Sep 15, 2018

What B2B Marketers Need to Know About Leveraging Voice Search Technology

Voice search technology — also known as “voice assist” — uses voice recognition and machine learning to process commands and requests from users on phones, smart speakers, and other devices.

As B2B buyers adapt to voice search in their personal lives, it will soon make its way into their professional lives as well. As voice search becomes more popular, it will inevitably be a relevant platform for B2B organizations.

In 2011, Apple introduced the world to voice assist technology with the launch of Siri. Since then, a growing number of voice assist tools have entered the market including Alexa (Amazon), Now (Google) and Cortana (Microsoft).

As voice assist technology evolves, its use has been growing. More than half of consumers are already using voice assist technology with the majority (81%) accessing it via a smartphone. And the technology is getting better. As of 2017, Google’s speech recognition was 95% accurate for the English language.

Voice search technology is changing how we use our devices to get information and interact with the world around us. The potential for this new technology is seemingly endless and businesses have an enormous opportunity to leverage it, but how?

How can businesses leverage voice search?
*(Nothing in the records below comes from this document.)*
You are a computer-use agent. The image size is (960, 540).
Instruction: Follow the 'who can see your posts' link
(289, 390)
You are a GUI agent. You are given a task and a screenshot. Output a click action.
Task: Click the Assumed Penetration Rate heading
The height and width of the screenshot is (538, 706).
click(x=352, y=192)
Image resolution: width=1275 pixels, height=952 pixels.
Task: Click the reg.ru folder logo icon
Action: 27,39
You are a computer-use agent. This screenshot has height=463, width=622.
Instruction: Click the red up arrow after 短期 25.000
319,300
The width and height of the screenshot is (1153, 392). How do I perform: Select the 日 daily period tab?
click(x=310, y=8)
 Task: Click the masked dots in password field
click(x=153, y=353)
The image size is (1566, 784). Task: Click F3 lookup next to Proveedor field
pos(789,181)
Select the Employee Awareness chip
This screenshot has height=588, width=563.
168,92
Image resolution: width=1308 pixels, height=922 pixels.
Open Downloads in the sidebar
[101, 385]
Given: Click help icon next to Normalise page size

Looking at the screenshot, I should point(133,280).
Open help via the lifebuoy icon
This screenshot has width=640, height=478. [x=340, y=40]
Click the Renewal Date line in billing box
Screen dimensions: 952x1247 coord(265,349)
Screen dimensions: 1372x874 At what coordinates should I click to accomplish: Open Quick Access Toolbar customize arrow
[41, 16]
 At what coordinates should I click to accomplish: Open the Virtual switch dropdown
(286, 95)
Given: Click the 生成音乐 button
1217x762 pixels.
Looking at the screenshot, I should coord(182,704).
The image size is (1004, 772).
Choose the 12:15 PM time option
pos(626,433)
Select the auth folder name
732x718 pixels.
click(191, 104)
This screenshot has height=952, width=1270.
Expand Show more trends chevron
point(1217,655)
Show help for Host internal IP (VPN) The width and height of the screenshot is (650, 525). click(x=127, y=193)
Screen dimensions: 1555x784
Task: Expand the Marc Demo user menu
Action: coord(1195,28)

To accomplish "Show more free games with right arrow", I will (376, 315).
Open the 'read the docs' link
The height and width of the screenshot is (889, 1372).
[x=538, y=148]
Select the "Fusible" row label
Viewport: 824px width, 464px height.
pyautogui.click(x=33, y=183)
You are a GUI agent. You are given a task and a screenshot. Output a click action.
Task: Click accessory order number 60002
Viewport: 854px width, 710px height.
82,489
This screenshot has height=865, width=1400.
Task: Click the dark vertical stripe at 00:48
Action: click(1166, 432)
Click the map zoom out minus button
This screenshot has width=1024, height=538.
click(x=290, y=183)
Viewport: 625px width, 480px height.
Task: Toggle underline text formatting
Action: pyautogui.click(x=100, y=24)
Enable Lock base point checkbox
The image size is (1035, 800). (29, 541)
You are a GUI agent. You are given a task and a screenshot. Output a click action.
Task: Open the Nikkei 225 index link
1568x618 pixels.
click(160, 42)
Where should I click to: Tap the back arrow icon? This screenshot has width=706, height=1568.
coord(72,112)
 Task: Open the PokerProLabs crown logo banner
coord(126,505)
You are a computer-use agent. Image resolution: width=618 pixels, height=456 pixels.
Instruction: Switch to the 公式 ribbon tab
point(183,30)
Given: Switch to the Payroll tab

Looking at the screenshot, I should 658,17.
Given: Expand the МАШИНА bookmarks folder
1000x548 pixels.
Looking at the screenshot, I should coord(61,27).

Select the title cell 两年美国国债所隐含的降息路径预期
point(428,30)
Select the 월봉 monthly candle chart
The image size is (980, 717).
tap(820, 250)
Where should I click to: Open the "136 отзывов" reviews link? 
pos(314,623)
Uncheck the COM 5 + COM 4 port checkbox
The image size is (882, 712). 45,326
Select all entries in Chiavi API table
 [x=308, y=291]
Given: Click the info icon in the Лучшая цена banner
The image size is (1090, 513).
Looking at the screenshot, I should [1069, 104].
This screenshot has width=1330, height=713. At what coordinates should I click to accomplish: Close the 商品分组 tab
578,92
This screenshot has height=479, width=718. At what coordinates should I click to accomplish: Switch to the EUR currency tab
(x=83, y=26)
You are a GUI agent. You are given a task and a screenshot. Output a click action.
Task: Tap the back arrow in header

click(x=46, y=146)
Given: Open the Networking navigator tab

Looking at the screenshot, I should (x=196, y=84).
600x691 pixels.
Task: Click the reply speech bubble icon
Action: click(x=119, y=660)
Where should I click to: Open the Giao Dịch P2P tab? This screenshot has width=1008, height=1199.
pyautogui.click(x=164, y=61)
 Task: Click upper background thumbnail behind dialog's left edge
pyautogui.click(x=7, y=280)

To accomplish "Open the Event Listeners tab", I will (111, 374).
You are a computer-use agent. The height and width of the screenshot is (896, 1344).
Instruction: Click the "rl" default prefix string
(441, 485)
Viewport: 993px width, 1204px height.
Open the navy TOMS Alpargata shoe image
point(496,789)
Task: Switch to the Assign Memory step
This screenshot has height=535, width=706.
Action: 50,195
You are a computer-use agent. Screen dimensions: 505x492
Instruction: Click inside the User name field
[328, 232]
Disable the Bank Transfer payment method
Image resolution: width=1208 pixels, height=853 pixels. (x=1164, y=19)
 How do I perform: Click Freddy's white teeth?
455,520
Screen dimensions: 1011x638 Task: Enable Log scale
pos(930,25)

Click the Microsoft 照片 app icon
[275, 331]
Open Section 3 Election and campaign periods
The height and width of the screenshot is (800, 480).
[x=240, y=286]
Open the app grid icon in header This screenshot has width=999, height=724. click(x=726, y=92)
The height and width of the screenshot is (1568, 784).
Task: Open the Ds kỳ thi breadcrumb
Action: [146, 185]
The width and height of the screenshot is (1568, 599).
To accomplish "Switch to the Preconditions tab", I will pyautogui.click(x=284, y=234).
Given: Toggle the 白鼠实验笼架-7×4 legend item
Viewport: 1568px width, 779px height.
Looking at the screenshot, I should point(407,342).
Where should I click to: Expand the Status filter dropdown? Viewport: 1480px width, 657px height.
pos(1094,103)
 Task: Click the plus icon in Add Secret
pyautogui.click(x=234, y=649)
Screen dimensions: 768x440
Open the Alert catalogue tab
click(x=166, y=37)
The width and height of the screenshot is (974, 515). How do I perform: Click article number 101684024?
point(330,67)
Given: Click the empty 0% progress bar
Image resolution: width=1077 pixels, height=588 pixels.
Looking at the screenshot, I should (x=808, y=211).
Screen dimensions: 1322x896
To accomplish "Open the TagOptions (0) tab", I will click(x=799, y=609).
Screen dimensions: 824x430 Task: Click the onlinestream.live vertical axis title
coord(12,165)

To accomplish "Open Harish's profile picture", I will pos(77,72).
Voice search results are only as good as the information available. This is a new technology that’s dependent on an existing infrastructure–namely, website content. The best way for businesses to leverage voice search is to have a content strategy that includes search engine friendly content. That’s right, folks, the shiniest new technology on the web is dependent on a decidedly unsexy digital marketing tactic–search engine optimization.

Start by making sure your content is up-to-date, relevant, and clear. You’ll want to use natural language that’s not overly complex. For example, if you’re a WordPress hosting provider aimed at small businesses, then you might have an entire page that addresses the question, “How do I find the best WordPress hosting provider?” (side note: most questions asked of voice assistants start with “how” or “what”).

It’s not enough to define your company as a WordPress hosting provider, you also need to clearly define your target audience in your text (e.g., “Acme Hosting is the top WordPress Hosting Provider for small businesses”) and explain why you’re the best. List the features and benefits of your service. Explain how you’re different from your competitors. And, most importantly, answer your customers’ specific questions.

Tips for writing voice-assist-friendly content

At its core, voice search is still just search which is all about keyword-targeting. But the types of keywords you’re targeting look different with voice search as compared to traditional text-based queries.

Write for the long tail.

Voice-search leverages long tail queries rather than short keyword phrases. The tone of your content should be conversational and natural. Imagine that your customer just tapped you on the shoulder and asked you a question about your product or service. Would you respond to them using boilerplate sales jargon? Hopefully not. Write it the way you would say it.

Strive for the featured snippet.

Google often includes something called a featured snippet (sometimes referred to as an “answer box”) at the top of the organic search results. Featured snippets are key to optimizing for voice search because these are the results that are read aloud in response to a voice query. The answer box shows a snippet of text extracted from a webpage with a link back to the page. Per Google, “ When we recognize that a query asks a question, we programmatically detect pages that answer the user’s question, and display a top result as a featured snippet in the search results.”

Keep it local (if applicable).

The rise of voice search is inextricably tied to the ubiquity of mobile phones. In short, people are conducting searches on their phones while on the go. If your business caters to a local market, make sure you use geographically relevant keywords in your content (e.g., “the Capital Region’s top industrial cleaning service”) and make sure your business has a My Business page which will help your search engine rankings.

Look beyond Google (sort of).

Siri uses Apple Maps to provide local business results for searches like, “Where is the nearest office supply store” so make sure your business appears on Apple Maps. Apple uses Google as its default provider of web searches on Siri though, so all of the tips listed above in terms of website optimization still apply. Note: optimizing for Amazon’s Alexa is a whole different ball game since you’re optimizing for a product listing versus an entire website.

Other things to consider

Voice search is about instant gratification and that means users want fast results. Thus, it goes without saying (but we’re saying it anyway) that your website should be mobile friendly and fast loading. Google’s even created a handy (free) tool where website owners can test their site’s mobile readiness. People who conduct searches on their phones may want to dig deeper than just a featured snippet, so it’s important that your website delivers a positive mobile experience.

Businesses can also take control of the way their brand is being represented on voice assist platforms by working with a company like Splice Software which creates personalized, automated messages for phone, SMS and voice assistants.

Finally, voice search also provides an opportunity for businesses to advertise. For now, audio ads are not part of the voice search experience, but you can still advertise your business on Google’s paid advertising platform, Google Ads (formerly AdWords). Google ads appear at the top of the search results page when someone conducts a voice search, so keywords targeting these users should include longer phrases and questions (e.g, “what is the best shift scheduling software for hospitals?”)

ComScore predicts that more than half of searches will be conducted using voice search technology by 2020. It’s clear that this trend isn’t going away. With voice assist still in its infancy, B2B marketers who embrace the technology now will gain a clear advantage over their competitors.